'Despicable:' Female politicians portrayed as puppets of male colleagues
Flyers depict Brian Gallant and Roger Melanson as puppet masters of Cathy Rogers and Courtney Pringle-Carver
New Brunswick's Liberal minister of finance and a newly nominated Liberal candidate woke Sunday morning to find their neighbourhoods strewn with hundreds of flyers depicting them as puppets of two of their male colleagues.
The flyers feature caricatures of Finance Minister Cathy Rogers as a marionette with former finance minister Roger Melanson, now responsible for treasury board, post-secondary education, aboriginal affairs and trade policy, controlling her.
To the right, Premier Brian Gallant is operating a remote control attached to Courtney Pringle-Carver, the Liberal candidate for Moncton Northwest in the next provincial election.
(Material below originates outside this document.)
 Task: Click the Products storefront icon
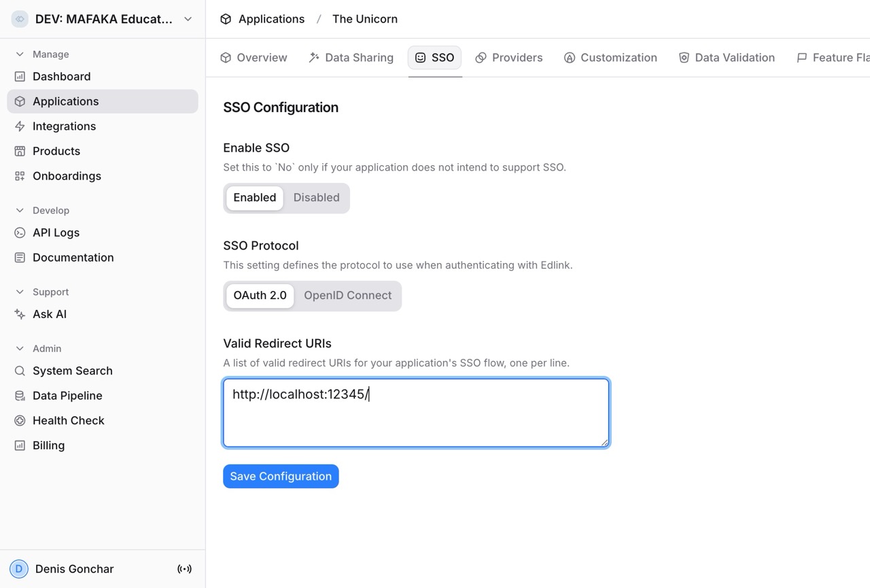tap(20, 151)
Pringle-Carver secured her party's nomination on Saturday, when she was joined by Rogers and Gallant. She came across a flyer at the foot of her driveway Sunday when she was retrieving something from her car.
"On closer inspection, I realized it was a cartoon image of myself as a robot, I suppose indicating that I'm a robot controlled by the premier," she said.
"When I looked down the street, I realized there wasn't only one. There was easily more than 100."
Pringle-Carver said that throughout the morning she received messages from people in other neighbourhoods who had seen the flyers as well.
Cathy Rogers spent the morning picking up the flyers that were scattered across streets in her part of Moncton.
"They're despicable," she said.
"I'm angered, because how dare people presume that I can't think for myself and speak for myself."
Over the caricatures, a banner says "Liberal Party Feminism," which both Rogers and Pringle-Carver said is an inaccurate way of describing how their party approaches women in politics.
"We are doing everything in our power to ensure women's voices are heard at the table," Rogers said.
Neither Rogers nor Pringle-Carver have any idea who might have created the flyers. But both see them as a means to discourage diverse voices from getting into politics.
'Strengthens my resolve'
"This is exactly what discourages qualified potential candidates from seeking public office," Pringle-Carver said. "And it certainly has the potential to discourage women."
Despite the nature of the flyers, Pringle-Carver said it hasn't changed her mind about seeking public office.
"Seeing that poster in no way changes my commitment to running," she said. "If anything it strengthens my resolve."
CBC also requested comments from the New Brunswick Liberal Party and Gallant. The party said Monday that Rogers was speaking for it with her comments for the story.